The developed framework can be scaled and easily transferred to other communities in preventing and reducing corresponding harms, such as people with different types of substance misuse and adolescents at-risk for suicide. The proposed work will advance scientific theory in related research communities and benefit multidisciplinary domains, including epidemiology, economics, and social and behavioral sciences.

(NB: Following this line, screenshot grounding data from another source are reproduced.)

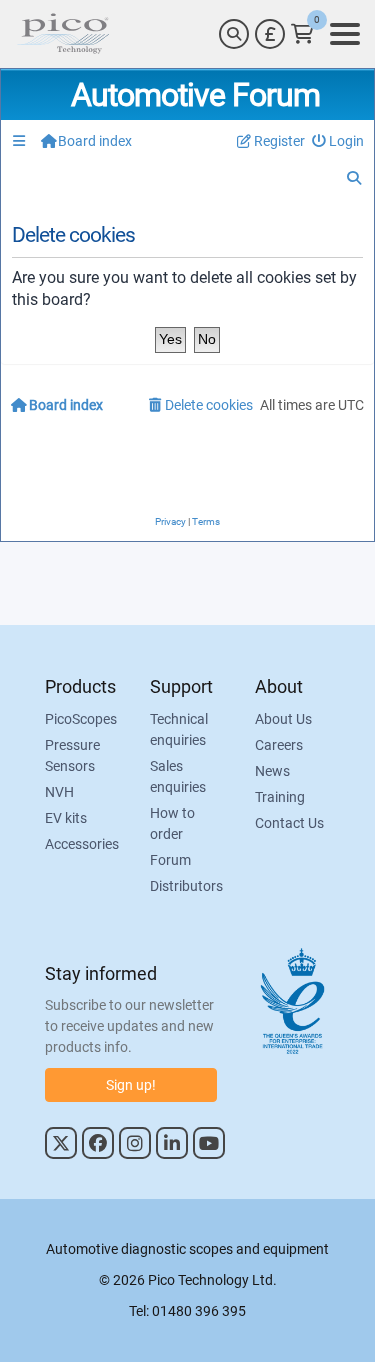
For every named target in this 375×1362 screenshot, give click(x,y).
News (272, 771)
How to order (172, 823)
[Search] (234, 34)
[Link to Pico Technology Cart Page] (302, 34)
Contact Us (289, 823)
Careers (279, 745)
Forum (170, 860)
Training (280, 797)
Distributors (186, 886)
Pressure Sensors (72, 755)
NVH (59, 792)
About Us (283, 719)
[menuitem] (338, 141)
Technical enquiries (179, 729)
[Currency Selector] (270, 34)
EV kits (66, 818)
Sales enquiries (178, 776)
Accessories (82, 844)
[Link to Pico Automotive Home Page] (63, 34)
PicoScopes (81, 719)
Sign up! (131, 1085)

This research will accelerate personalized interventions for the at-risk TYA community in reducing opioid misuses and overdose deaths. First, based on the large-scale data generated by TYAs on social media, the team will develop graph neural networks with novel self-supervised and prompt learning techniques to detect at-risk TYAs, by addressing the challenges of heterogeneity, multi-modality, and limited labeling of the online data.
Second, to derive and interpret key factors from diverse contexts presented by at-risk TYAs, the team will develop a novel causal analysis framework by bridging knowledge graph and large language model for intricate reasoning. Third, given the detected at-risk TYAs with related causal analyses, the team will develop a safety-enhanced multi-modal learning framework aiming to generate messages tailored to at-risk TYAs in preventing opioid misuse and addiction.
Fourth, the team will further develop an adaptive reinforcement learning framework enabling user-in-the-loop to facilitate an interactive process that could inform users’ feedback, calibrate the generated messages, and thus produce adaptive interventions for at-risk TYAs. This project will integrate research with education and the outcomes will be made publicly accessible and broadly distributed.
This award reflects NSF's statutory mission and has been deemed worthy of support through evaluation using the Foundation's intellectual merit and broader impacts review criteria.